The authors of this paper ("reps from the military's Tactical Casualty Combat Committee, PHTLS, civilian state EMS directors, trauma surgeons, emergency physicians, a pediatric surgeon, an EMS researcher, a GRADE methodologist, and a paramedic" - from USA & Canada) systematically reviewed the literature regarding the use of tourniquets and hemostatic agents for the management of life-threatening extremity and junctional hemorrhage. After sifting through the evidence, the authors then applied GRADE methodology to formulate and answer relevant clinical questions regarding these products as well as to summarize the quality of the evidence.

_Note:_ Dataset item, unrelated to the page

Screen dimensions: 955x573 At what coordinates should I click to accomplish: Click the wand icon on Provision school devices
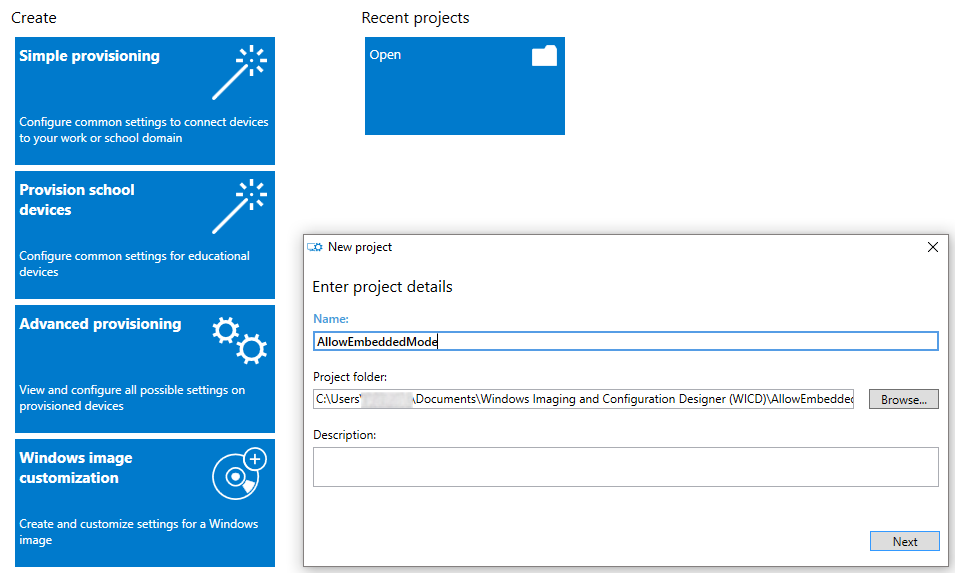coord(238,206)

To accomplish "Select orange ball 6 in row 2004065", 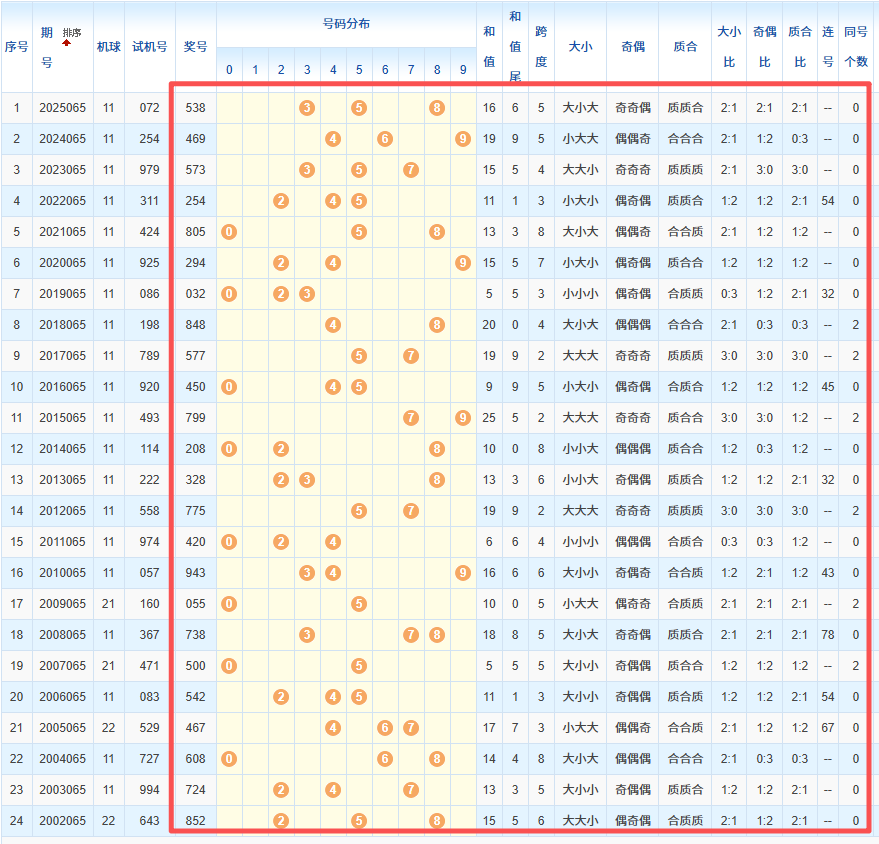I will click(385, 759).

Here's what they came up with:

Tourniquets

  1. We recommend the use of tourniquets in the prehospital setting for the control of significant extremity hemorrhage if direct pressure is ineffective or impractical. [Strength: Strong; Quality: Moderate]
  2. We suggest using commercially produced windlass, pneumatic, or ratcheting devices that have been demonstrated to occlude arterial flow. [Strength: Weak; Quality: Low]
  3. We suggest against the use of narrow, elastic, or bungee-type devices. [Strength: Weak; Quality: Low]
  4. We suggest that improvised tourniquets be applied only if no commercial device is available. [Strength: Weak; Quality: Low]
  5. We suggest against releasing a tourniquet that has been properly applied in the prehospital setting until the patient has reached definitive care. [Strength: Weak; Quality: Low]

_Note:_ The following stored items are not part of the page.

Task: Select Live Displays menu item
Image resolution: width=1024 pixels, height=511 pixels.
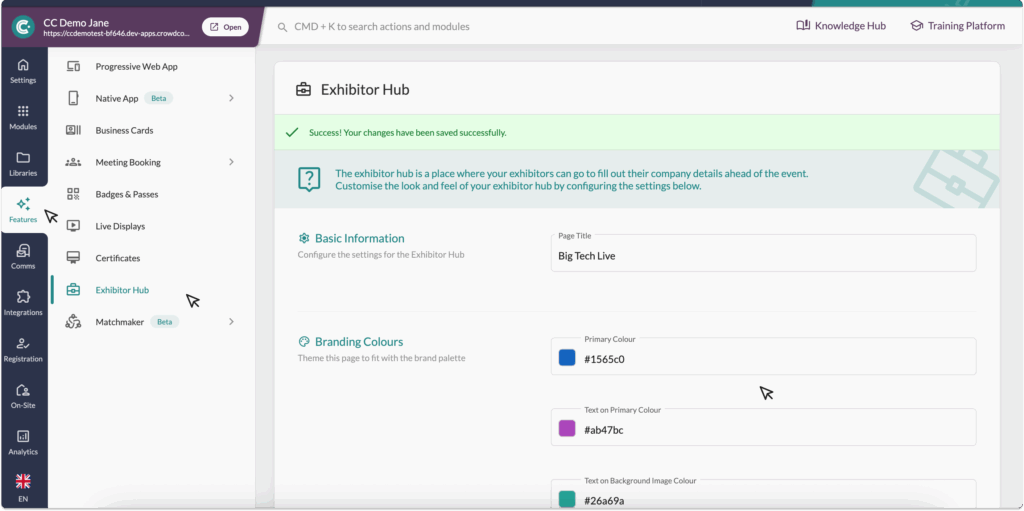Action: (x=120, y=226)
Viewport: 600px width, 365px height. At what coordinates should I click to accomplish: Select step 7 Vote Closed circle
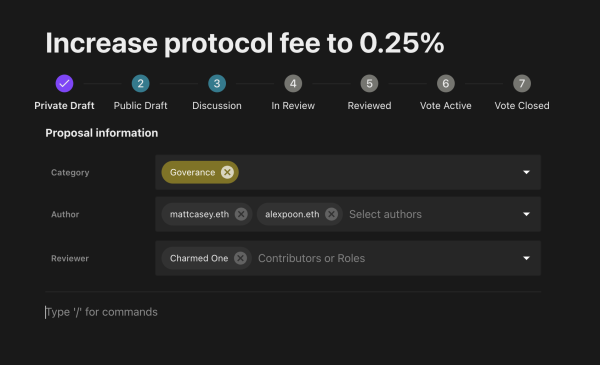point(522,83)
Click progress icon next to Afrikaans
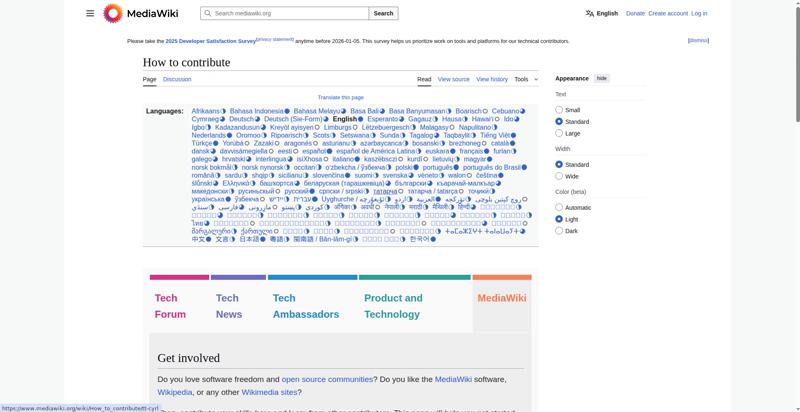The width and height of the screenshot is (800, 412). coord(224,111)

Junctional Hemorrhage Devices

"We believe this is an important area for further study, but did not find sufficient evidence to make a recommendation at this time."

Topical Hemostatic Agents

  1. We suggest the use of topical hemostatic agents, in combination with direct pressure, for the control of significant hemorrhage in the prehospital setting in anatomic areas where tourniquets cannot be applied and where sustained direct pressure alone is ineffective or impractical. [Strength: Weak; Quality: Low]
  2. We suggest that topical hemostatic agents be delivered in a gauze format that supports wound packing. [Strength: Weak; Quality: Low]
  3. Only products determined effective and safe in a standardized laboratory injury model should be used. [Strength: Weak; Quality: Low]

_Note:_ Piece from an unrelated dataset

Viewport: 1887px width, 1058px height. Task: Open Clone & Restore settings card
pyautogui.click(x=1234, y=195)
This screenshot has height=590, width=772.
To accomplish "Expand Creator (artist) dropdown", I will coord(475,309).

Additional Recommendations

    • We advise that tourniquets and topical hemostatic agents be used under clinical practice guidelines and following product specific training.
    • We advise that hemostatic agent training for prehospital personnel include proper wound packing and pressure application techniques.
    • We advise that tourniquets and topical hemostatic agents use be expanded to include all prehospital personnel, including emergency medical responders.

    Bibliography:

    1 comment:

    1. Love seeing wound packing on there for life threatening hemorrhage. Too many providers are scared to do that due to education which stresses, "never pack anything into a wound!"